Teeth has always been dramatic. She breaks up with a guy and its the end of the world. She meets someone new and she’s going to marry him. She has no personal worth. She sees no value in herself other than when there is a guy involved.
Talking to people who know her, Ham is also dramatic. She is happy and go-lucky one moment, and then terrifying and suicidal another. There is no compromise, it is her way or no way.

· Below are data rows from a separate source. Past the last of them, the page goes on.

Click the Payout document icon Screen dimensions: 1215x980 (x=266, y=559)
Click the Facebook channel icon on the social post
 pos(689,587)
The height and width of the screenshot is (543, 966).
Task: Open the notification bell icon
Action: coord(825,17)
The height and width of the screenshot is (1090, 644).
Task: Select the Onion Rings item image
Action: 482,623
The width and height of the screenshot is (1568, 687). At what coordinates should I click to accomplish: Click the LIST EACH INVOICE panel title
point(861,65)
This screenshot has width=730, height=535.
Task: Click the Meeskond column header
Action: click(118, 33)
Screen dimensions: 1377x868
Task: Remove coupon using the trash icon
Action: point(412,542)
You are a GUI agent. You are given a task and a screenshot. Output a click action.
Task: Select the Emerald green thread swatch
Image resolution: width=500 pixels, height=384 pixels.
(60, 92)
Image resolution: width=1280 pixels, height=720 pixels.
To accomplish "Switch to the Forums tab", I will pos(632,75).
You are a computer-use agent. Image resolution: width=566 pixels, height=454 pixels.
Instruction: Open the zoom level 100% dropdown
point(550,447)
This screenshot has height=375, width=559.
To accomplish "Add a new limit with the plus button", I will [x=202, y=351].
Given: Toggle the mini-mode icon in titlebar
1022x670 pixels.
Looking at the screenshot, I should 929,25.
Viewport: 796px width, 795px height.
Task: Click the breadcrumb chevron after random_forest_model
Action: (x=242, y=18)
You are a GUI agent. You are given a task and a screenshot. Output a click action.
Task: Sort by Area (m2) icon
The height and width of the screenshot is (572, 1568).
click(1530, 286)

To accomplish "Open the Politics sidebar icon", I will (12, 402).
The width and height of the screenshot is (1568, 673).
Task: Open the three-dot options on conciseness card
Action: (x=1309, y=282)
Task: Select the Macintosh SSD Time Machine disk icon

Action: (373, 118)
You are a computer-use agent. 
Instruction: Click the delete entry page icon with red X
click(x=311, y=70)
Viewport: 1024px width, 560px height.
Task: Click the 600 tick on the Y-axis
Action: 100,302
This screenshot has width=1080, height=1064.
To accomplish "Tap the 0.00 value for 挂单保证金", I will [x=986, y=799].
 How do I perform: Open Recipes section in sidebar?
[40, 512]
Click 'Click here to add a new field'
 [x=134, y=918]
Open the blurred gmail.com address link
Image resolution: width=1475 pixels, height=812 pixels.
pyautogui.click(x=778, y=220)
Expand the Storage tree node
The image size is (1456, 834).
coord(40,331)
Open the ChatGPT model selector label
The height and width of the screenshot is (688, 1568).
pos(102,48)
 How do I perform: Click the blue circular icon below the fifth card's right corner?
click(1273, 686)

I see people who have to have so much drama in their lives as sad. They are so self-conceited that they can’t stop and see how life could be: stress-free and positive. When someone does you wrong, it doesn’t necessarily mean the end of the world or a call for arms. Instead, maybe its a moment of revelation and understanding as to why that person acted in that way.
The world is not only about you, so maybe you should start thinking outside your own little bubble. Be considerate of other backgrounds and situations. Bad things are going to happen but there’s no reason to dwell on them.
As for me, I am over this incident. Sharing the story helps, but looking back I also thought it was far too ridiculous not to share! I am moving on. I have cut ties with the friendship I had with Teeth, and I will move forward wishing her only the best in all she does. Hopefully she will realize one day that taking fault in your own actions is a lot easier than trying to lie and cover them up. It also makes the hurt and anger go away quicker; nothing beats a genuine apology.
I will never understand the appeal of living in a life filled with drama, but I suppose if it suits you… The world needs all kinds of people to be interesting. As for me, I’ll stick to being a positive, happy, unstressed individual and work on finding friends with similar ideals.